Economists in this camp say a public option would not underprice insurers so as to drive them out of business; political pressures from medical providers would restrain Congress just as it is restrained today from limiting Medicare rates too much. Private insurers could compete on service and would benefit from their ties in local markets.
But the public plan would produce savings, they say. The Congressional Budget Office estimates the House's public option would save $150 billion over the first 10 years. Without it, these economists say, the government would have to save money by cutting subsidies to where people are unable to afford the coverage they will be required to buy.
"If you say we're not going to fight over this, then where is the cost containment?" Holohan asked.
Other reformers see it the other way around: Universal health care is too important to risk it foundering on the public option. They say the critical element is the exchange; with or without a public option, it will create competition among private insurers. Tough new regulations will ban practices such as denying people coverage because of pre-existing conditions.
These experts note that Massachusetts has achieved near-universal coverage without a real public option. And they say that, if costs continue to rise to where subsidies fail to make coverage affordable, the government could require insurers participating in the exchange to change the way they reimburse providers to encourage more cost-effective care.
A public plan would be welcome, people in this camp agree. But its impact would be limited.
Limited at first
The House plan envisions only about 10 million people joining the public option at the outset, because access to the exchange would be limited, at least initially, to about 30 million uninsured and small-business employees, to prevent the unraveling of employer-based insurance. And the option's pricing powers would be limited by political pressures against driving too hard a bargain on providers.
"I would put up a bold front of wanting a public option and at the end of the day would say, 'Mr. Grassley, Mr. Enzi, in the name of unity and Republican support, I will give it up if you climb on board,' " said Henry Aaron of the center-left Brookings Institution, referring to two key GOP senators. "I'm not denying a public option would force quickly changes that might otherwise take longer. But insisting on a public plan reduces the likelihood there's going to be any plan."

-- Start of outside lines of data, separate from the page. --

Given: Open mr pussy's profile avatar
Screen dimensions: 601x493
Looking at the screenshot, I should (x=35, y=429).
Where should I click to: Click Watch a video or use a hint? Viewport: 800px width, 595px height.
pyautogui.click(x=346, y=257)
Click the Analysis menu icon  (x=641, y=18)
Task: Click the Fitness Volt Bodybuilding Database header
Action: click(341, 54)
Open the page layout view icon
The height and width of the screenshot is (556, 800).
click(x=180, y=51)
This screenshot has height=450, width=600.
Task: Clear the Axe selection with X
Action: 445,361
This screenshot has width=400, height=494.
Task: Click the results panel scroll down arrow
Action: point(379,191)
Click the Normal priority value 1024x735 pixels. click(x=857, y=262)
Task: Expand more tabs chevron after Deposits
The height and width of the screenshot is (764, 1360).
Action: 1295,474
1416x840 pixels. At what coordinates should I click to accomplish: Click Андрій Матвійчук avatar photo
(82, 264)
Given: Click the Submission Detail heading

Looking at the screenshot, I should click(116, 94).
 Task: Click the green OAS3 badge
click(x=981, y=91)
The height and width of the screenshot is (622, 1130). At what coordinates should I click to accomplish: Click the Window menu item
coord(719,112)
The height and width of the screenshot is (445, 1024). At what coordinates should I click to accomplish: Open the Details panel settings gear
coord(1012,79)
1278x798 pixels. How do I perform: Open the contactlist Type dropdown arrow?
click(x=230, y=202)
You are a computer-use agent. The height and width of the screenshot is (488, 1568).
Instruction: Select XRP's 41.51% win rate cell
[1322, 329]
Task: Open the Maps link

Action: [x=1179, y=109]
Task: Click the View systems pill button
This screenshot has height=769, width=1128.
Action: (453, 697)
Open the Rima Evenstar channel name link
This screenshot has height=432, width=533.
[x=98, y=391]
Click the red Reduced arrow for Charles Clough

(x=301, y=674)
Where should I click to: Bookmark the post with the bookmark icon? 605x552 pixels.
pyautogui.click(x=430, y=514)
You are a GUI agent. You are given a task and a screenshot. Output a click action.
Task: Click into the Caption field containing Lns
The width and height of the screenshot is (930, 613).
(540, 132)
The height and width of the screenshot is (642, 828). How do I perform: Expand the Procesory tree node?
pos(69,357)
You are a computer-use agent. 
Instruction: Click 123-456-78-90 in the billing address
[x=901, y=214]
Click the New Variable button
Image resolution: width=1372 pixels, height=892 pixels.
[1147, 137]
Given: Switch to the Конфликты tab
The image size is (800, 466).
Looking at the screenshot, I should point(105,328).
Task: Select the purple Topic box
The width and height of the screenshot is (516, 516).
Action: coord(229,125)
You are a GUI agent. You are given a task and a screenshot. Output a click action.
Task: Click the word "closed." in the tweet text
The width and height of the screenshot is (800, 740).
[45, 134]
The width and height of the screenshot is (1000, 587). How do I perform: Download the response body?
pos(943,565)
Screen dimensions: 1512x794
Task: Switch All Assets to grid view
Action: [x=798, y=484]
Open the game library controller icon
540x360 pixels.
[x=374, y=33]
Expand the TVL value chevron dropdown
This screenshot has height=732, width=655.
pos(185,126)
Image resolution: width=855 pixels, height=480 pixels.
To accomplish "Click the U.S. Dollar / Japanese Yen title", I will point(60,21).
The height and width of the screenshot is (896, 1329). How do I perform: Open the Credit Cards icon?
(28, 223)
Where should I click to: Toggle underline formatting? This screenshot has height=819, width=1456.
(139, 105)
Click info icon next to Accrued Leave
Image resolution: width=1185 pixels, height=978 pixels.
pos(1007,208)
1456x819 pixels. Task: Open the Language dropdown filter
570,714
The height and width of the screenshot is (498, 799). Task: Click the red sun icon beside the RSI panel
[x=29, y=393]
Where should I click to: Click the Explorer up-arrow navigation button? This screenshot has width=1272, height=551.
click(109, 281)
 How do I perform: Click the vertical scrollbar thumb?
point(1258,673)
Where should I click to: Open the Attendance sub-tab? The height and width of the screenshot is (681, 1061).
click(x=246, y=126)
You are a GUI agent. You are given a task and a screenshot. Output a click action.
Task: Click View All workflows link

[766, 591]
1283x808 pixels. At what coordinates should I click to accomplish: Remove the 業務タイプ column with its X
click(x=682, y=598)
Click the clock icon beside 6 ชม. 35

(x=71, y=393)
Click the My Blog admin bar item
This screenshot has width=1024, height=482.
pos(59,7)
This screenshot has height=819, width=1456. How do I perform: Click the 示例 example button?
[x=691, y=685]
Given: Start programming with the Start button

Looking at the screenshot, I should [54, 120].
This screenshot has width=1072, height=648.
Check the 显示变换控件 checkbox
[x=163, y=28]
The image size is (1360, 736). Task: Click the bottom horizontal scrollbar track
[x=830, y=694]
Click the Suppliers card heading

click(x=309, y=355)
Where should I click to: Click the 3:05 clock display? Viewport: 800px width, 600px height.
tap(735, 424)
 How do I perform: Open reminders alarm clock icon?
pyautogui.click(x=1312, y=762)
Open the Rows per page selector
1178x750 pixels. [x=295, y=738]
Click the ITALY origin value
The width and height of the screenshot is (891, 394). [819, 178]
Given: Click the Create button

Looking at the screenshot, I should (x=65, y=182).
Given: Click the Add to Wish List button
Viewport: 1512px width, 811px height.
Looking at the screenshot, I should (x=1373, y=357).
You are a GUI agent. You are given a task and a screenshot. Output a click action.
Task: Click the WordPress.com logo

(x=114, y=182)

Public-plan proponents counter that imposing cost controls via exchange regulations would be more intrusive than the competition offered by a public option. Even with tougher standards, they say, insurers would seek to avoid covering the sick, creating the need for a public option.
They also dispute that Massachusetts is an argument against a public option; before its reforms, it had well-regulated insurers and few uninsured, and several of its lower-priced options are functioning as quasi-public plans.
For now, the debate is playing out on the margins. Fiscally conservative Blue Dog Democrats pushed last week in one House committee to separate the public plan from Medicare rates and instead require the government to negotiate rates with providers, which liberal House members say would result in higher rates and smaller savings.
Co-op proposal
Joining the resistance against the public option have been providers held up as models by Obama, such as the Mayo Clinic, which argues that rates linked to Medicare would be too low.
Reformers say the Medicare link is needed at the outset to get the new public option off the ground quickly but that the House bill would allow the government to set public-option reimbursements in a way that rewards high-quality care instead of on a fee-for-service basis.
Meanwhile, Conrad and his Finance Committee colleagues are hashing out their proposal for the co-ops, which would be seeded with $6 billion in federal money. Critics say the co-ops would lack the leverage to take on insurers.
Jacob Hacker, a Yale political scientist who helped develop the public-option concept, calls co-ops a "fig leaf to cover up a lack of commitment to a public plan."